The lesson I learned is that whatever your production environment is… from dev, staging, test and production; you need to be committed to that implementation. As any of the systems change so does the configuration and it’s very easy to add an impeadance mismatch from one milestone to another.
This also means that there is a dependency between the layers of all things. That’s everything from version control systems, project naming conventions, network design, SDLAN, containers, databases, public IPs and domain names, VLANS and so on.
One thing that most admins forget is what happens when applying upgrades and the entire system fails. Or when the various projects supported by the “domain” skews away from the base.

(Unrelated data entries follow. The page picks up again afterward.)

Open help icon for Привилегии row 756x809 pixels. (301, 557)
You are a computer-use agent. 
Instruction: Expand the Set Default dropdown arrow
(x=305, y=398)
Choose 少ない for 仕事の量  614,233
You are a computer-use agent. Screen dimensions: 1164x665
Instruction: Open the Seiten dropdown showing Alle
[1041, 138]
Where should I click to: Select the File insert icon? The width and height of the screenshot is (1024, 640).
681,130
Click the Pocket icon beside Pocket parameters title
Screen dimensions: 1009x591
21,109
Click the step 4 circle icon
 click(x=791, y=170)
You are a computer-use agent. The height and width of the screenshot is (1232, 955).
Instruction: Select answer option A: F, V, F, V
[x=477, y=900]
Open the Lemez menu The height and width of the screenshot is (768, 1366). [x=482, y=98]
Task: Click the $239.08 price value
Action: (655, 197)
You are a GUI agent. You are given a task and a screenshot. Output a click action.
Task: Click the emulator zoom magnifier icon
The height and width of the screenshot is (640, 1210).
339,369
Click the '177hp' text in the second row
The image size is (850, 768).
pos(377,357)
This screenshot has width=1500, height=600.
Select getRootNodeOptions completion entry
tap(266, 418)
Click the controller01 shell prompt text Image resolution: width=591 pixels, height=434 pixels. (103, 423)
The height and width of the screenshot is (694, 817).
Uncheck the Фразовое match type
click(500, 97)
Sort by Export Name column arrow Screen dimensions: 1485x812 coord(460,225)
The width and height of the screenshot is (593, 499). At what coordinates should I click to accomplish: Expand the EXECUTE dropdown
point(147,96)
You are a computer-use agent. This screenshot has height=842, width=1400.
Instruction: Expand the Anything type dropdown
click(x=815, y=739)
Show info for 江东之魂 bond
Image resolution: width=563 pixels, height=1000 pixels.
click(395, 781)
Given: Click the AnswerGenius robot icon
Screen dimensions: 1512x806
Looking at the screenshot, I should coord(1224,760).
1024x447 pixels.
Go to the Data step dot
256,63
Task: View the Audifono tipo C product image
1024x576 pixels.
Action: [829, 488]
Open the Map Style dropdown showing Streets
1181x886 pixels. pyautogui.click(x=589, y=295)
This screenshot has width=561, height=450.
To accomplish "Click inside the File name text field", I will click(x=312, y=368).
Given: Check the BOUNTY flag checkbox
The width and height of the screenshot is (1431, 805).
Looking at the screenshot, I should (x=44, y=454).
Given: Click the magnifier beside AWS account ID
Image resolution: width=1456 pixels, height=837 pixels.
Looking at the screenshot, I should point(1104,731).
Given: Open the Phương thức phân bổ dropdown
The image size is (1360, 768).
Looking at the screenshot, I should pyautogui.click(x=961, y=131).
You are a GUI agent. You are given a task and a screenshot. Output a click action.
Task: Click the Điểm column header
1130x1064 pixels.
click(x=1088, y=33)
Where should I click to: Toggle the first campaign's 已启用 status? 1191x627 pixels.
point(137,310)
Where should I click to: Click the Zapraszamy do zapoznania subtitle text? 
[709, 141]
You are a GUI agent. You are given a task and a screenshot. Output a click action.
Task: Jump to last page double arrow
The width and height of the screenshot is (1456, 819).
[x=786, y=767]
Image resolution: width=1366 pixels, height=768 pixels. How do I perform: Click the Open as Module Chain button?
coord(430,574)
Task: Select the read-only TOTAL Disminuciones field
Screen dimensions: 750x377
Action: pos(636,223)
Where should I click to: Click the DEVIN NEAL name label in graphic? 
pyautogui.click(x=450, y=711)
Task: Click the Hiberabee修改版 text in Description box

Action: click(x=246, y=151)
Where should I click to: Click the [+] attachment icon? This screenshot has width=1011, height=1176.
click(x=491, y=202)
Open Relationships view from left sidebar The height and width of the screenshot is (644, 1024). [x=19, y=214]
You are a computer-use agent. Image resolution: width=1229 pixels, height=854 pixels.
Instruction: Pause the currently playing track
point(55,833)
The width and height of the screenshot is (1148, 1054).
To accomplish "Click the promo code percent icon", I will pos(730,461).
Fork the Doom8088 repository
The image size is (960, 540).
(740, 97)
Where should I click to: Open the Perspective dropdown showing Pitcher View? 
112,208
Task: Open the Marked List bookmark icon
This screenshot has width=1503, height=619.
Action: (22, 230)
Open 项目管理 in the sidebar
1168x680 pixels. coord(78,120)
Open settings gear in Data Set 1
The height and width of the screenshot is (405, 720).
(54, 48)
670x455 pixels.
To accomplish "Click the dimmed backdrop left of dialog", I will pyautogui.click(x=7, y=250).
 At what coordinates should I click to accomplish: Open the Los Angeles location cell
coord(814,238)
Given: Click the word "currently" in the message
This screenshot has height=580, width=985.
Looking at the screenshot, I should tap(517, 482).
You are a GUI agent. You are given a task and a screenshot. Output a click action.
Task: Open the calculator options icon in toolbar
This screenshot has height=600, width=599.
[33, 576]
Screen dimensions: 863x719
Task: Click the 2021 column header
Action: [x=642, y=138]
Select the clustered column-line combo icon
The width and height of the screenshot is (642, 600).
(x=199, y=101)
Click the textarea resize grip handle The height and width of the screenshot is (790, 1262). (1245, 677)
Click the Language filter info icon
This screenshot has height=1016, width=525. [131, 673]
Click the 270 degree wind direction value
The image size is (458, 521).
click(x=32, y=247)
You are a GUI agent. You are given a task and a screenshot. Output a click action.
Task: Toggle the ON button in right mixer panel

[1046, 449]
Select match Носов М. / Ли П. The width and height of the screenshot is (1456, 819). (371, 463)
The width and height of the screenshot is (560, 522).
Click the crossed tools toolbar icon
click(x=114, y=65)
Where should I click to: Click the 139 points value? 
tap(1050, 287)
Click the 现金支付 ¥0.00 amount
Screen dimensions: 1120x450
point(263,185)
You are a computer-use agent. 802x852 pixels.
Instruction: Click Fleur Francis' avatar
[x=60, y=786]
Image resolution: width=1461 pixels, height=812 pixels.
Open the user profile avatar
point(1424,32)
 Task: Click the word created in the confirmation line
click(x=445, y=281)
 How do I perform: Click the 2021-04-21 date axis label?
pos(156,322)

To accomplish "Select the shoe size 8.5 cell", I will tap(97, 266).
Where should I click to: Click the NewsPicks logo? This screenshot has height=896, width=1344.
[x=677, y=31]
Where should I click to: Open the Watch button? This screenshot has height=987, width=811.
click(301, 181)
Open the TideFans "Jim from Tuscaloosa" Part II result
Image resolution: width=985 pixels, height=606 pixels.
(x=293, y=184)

Recently a docker swarm I had been nursing stopped working when I changed the underlying DHCP address range. While they were limping along now they were dead. Redeploying the swarm meant redeploying the entire domain. There is something to be said about deploying the entire stack as that is basically what configuration as code means, however, then you invite other problems like the never ending domain/project builds.
One thing I’m taking away from this weekend’s networking issues is that dependencies suck. I deployed a new firewall, LTE backup network, segregate networks with VLANS… while this sort of deliberate systems… you have to experience real failure to know whether you’ve got it right.